WHAT NEEDS TO BE DONE: Repeat exactly, and only, the lines below starting at the line that contains "Mega Grand World Hà Nội (885, 129)" and ending at the line that contains "Nhận booking chung", inclusive of both.

---- WORKING DATA

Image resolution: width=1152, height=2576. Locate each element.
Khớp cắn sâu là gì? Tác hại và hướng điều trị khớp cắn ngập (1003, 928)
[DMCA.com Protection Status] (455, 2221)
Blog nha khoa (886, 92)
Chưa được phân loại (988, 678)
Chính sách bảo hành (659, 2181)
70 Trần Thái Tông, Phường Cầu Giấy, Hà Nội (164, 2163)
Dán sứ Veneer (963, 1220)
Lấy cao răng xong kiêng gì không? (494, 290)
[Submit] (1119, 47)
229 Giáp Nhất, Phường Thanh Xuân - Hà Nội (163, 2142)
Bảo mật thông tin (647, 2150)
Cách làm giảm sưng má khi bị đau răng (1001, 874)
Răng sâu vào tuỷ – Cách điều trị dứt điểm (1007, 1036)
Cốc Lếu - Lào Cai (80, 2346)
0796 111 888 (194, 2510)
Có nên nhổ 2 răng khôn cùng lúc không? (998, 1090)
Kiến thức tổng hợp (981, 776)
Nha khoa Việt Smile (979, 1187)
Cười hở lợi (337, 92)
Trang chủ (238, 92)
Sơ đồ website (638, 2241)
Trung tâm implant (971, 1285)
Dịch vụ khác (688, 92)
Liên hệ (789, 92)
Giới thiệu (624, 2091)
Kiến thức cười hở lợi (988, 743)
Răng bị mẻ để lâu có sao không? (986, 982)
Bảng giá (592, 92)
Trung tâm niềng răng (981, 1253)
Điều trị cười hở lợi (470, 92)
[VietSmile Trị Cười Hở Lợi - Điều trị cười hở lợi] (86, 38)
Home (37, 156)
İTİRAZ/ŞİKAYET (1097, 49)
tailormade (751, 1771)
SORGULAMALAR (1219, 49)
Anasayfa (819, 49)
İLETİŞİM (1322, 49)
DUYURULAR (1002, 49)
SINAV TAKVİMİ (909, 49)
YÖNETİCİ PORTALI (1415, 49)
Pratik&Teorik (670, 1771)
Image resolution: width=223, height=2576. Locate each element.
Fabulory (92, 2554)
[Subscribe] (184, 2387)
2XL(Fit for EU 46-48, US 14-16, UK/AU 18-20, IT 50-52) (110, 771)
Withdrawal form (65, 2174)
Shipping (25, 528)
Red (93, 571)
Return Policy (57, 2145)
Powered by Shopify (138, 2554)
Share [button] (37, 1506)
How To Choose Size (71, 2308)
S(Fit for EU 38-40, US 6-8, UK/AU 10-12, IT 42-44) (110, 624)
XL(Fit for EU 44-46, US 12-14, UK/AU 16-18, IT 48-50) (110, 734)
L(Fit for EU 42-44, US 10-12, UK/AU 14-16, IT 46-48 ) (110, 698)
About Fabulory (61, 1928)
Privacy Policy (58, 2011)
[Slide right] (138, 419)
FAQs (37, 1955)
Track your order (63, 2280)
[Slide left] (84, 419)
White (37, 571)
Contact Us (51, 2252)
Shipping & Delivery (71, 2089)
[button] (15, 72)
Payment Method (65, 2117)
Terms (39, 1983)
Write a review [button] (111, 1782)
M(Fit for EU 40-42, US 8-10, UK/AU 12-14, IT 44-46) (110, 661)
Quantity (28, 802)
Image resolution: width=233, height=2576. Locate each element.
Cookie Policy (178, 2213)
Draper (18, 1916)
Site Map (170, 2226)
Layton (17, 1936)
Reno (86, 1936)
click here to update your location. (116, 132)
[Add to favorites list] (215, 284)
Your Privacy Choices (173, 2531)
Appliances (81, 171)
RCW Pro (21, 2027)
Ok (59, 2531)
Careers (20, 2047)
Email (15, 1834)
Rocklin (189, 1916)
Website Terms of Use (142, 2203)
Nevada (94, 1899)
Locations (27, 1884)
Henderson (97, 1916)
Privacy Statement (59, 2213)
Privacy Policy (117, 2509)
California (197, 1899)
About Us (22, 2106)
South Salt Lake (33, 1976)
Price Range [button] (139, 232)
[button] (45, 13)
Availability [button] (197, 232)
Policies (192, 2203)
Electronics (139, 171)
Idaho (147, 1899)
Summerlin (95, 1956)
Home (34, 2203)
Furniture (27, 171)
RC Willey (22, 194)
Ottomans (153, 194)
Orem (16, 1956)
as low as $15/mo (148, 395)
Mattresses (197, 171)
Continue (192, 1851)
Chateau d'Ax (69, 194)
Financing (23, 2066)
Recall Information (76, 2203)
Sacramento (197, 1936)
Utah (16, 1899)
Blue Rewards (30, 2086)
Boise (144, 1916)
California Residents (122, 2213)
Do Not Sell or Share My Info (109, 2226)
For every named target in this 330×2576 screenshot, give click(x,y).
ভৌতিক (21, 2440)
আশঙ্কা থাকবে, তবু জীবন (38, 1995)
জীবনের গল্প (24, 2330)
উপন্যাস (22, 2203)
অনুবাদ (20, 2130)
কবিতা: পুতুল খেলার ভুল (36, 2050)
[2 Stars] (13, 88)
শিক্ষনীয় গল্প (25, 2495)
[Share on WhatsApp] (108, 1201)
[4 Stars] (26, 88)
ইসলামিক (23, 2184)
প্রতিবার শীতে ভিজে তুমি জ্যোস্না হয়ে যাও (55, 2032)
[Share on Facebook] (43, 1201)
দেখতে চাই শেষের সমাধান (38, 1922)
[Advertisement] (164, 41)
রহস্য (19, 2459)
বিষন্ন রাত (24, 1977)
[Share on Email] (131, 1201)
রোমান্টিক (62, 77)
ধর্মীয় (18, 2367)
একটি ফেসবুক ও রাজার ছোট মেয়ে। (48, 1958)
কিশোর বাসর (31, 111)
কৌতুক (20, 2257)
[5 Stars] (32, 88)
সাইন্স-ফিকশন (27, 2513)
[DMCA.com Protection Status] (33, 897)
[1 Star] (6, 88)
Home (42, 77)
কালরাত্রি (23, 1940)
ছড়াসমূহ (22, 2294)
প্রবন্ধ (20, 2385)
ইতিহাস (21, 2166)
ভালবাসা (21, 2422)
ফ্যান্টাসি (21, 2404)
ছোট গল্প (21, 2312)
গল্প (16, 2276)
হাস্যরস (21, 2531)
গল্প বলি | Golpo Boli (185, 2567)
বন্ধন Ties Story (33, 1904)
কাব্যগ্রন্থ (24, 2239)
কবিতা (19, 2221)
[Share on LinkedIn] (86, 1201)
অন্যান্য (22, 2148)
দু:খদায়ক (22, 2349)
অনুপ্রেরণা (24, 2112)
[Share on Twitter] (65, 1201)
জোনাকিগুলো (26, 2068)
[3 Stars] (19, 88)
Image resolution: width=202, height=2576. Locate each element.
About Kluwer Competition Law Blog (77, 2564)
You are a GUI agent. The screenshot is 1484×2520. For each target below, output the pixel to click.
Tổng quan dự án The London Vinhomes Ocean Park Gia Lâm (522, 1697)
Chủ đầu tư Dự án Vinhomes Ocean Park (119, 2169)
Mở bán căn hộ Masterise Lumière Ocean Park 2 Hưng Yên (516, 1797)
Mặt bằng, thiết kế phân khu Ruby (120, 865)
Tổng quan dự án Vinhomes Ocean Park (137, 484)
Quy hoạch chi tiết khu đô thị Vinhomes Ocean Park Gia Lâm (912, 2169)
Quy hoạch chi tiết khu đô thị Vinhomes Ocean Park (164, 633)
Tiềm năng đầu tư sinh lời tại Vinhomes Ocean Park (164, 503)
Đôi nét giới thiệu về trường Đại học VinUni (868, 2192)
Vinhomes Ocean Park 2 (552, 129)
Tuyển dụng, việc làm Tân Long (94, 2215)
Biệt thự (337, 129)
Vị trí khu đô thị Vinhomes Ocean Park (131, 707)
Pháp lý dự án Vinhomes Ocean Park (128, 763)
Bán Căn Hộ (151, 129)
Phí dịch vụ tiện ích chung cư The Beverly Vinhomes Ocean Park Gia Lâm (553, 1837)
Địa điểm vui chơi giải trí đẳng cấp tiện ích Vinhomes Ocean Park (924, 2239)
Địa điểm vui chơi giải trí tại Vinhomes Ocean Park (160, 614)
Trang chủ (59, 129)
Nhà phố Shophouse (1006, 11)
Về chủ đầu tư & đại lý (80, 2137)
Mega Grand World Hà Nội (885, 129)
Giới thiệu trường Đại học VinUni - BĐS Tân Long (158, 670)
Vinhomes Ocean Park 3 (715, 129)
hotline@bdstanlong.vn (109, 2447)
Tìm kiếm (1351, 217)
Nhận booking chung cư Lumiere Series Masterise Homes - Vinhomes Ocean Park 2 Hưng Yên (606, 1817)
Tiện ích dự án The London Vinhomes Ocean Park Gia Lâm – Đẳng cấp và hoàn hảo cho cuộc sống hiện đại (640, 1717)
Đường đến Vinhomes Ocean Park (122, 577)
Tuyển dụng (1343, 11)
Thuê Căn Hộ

--------

ANSWER SECTION:
Mega Grand World Hà Nội (885, 129)
Giới thiệu trường Đại học VinUni - BĐS Tân Long (158, 670)
Vinhomes Ocean Park 3 (715, 129)
hotline@bdstanlong.vn (109, 2447)
Tìm kiếm (1351, 217)
Nhận booking chung cư Lumiere Series Masterise Homes - Vinhomes Ocean Park 2 Hưng Yên (606, 1817)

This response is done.